Please Note: Coils do not charge up!
Coils are inductive loads. An inductive load is a load that interacts with a magnetic field. The relationship between voltage and current in an inductive load is v = Ldi/dt, or voltage = inductance times the rate of change of current with respect to time. An inductive load looks like a short circuit to DC electricity, but a resistance to AC electricity. The higher the frequency of the AC electricity (the faster it waves), the higher the resistance (impedence). AC electricity in an inductor produces a changing magnetic field. This changing magnetic field will induce AC electricity in another inductor that is in the field.
The property of a coil that means something is inductance (L). It represents the voltage induced by a change in the current through the coil. The greater the inductance, the higher the voltage induced for the same change in current.
In an ignition, coils have current running through them, and then they don’t. It is the transition that induces spark. And since electricity essentially flows at the speed of light (well not quite because it is flowing through a conductor and some circuitry) and it takes light approximately 0.000000003335640952 seconds to travel a meter, getting from the battery through the coil and ignition and back to the battery again before the next power stroke, even at red line, doesn’t even cause it to work up a sweat. The point at which the current stops flowing is what is important. It doesn't need more time to start flowing.
With points, it is essentially a mechanical switch that opens up based on the points rubbing against a cam that stops the current flow. With electronic ignition, it is an electronic switch that opens up, based on an electrical pulse from a magnet moving past a small wire coil. But the affect is the same. The current through the coil is shut off.
Within an ignition coil, there are actually two windings of wire wound very close together, but not physically connected to each other. The relationship between two windings located in this manner is that power dissipated in each will be essentially the same, but that the ratio of the voltage between them will be proportional to the number of wire turns in each winding. As an example, if winding 1 has 10 turns of wire and winding 2 has 1000 turns of wire, the voltage across winding 2 will be approximately 100 times greater than the voltage across winding 1. However, since the power must be the same, and power = voltage times current (not quite right for AC, but close enough for discussion), the current through winding 2 will be 1/100th of the current through winding 1.
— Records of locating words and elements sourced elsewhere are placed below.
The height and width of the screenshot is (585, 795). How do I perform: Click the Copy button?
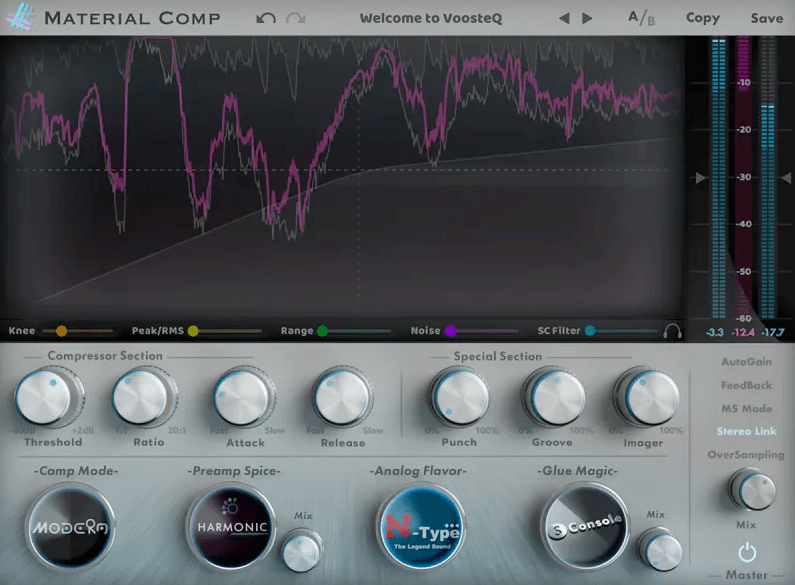point(702,18)
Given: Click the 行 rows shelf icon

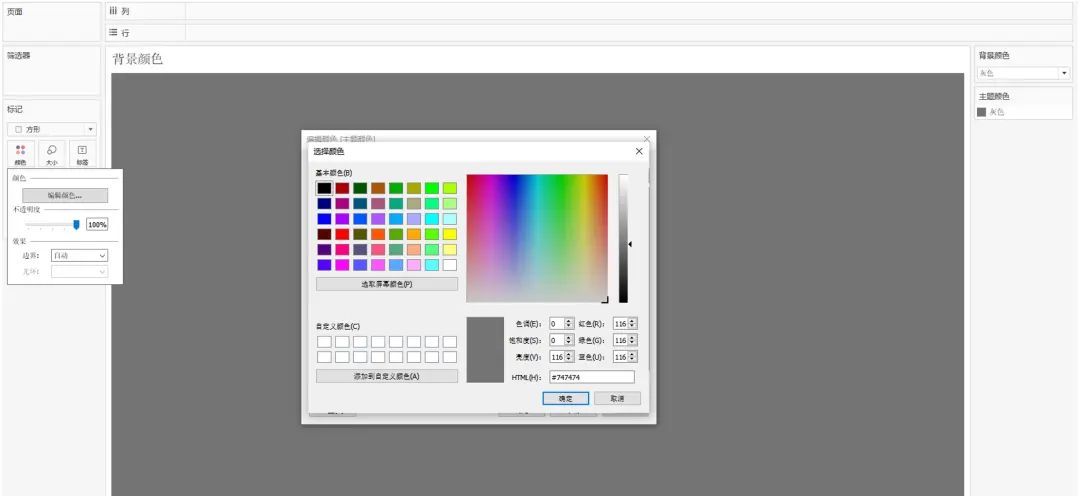Looking at the screenshot, I should tap(114, 33).
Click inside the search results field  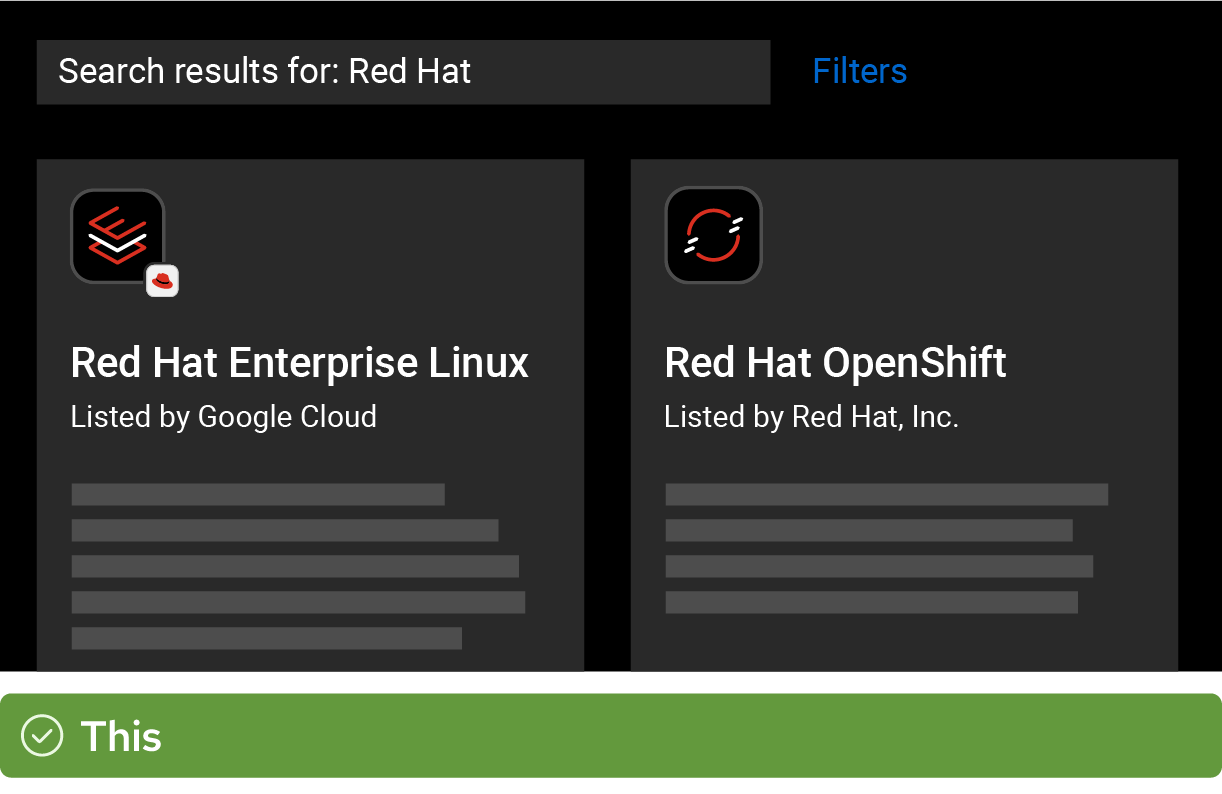(x=403, y=71)
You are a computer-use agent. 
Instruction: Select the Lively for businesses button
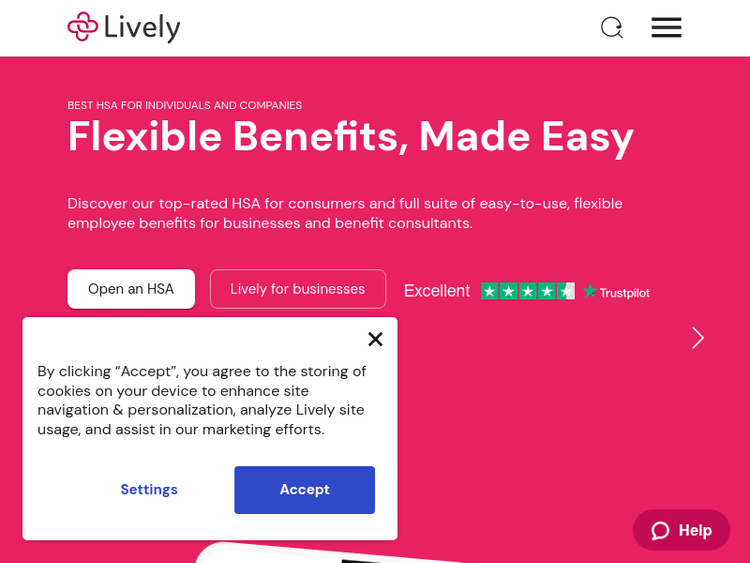pyautogui.click(x=298, y=289)
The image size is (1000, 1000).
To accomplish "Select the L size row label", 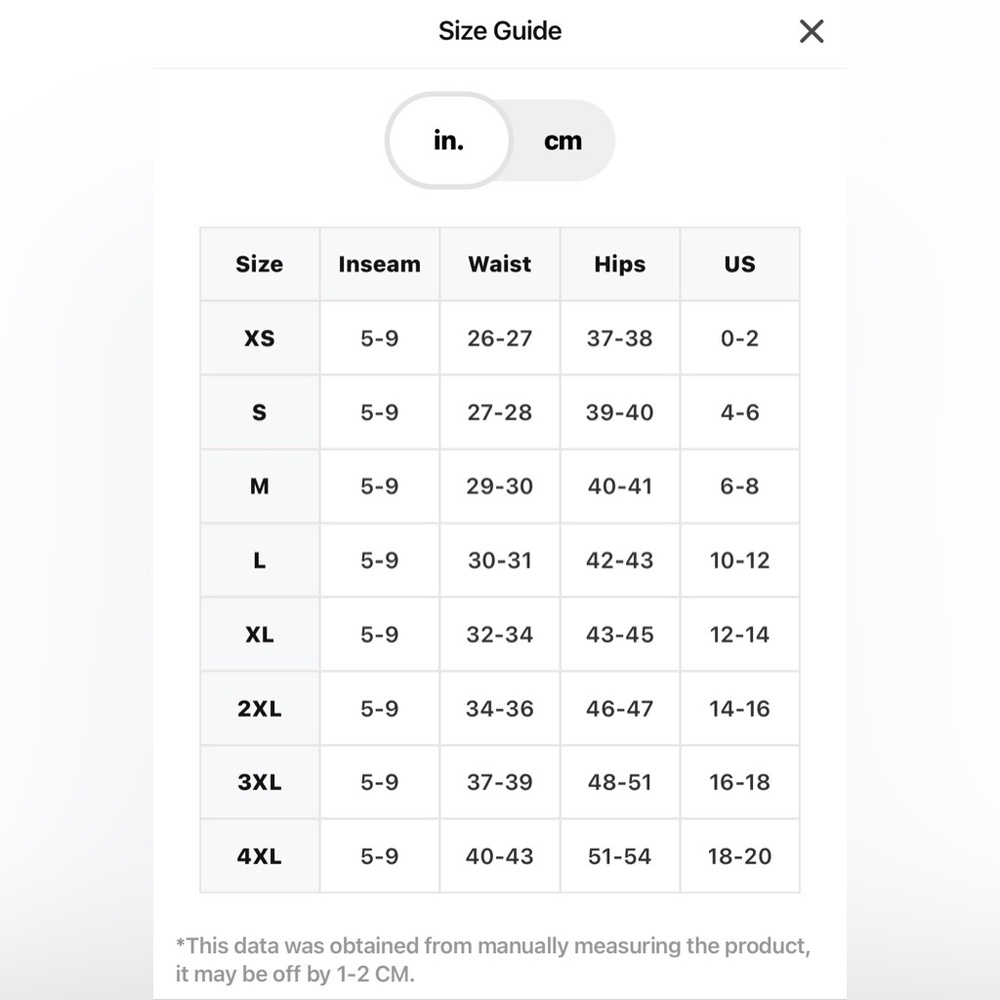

Bottom line: It is the moment that current stops flowing through the coil primary winding that induces spark. The voltage produced in the primary winding of the coil is proportional to the inductance of the primary winding. The voltage induced in the secondary winding of the coil is proportional to the ratio of the number of turns in the primary winding to the number of turns in the secondary winding. The ignition controls the moment that the current stops flowing through the primary winding. The voltage induced in the secondary winding is high enough to jump across the spark plug air gap. That, and a little gas and compression, and Suzi's humming.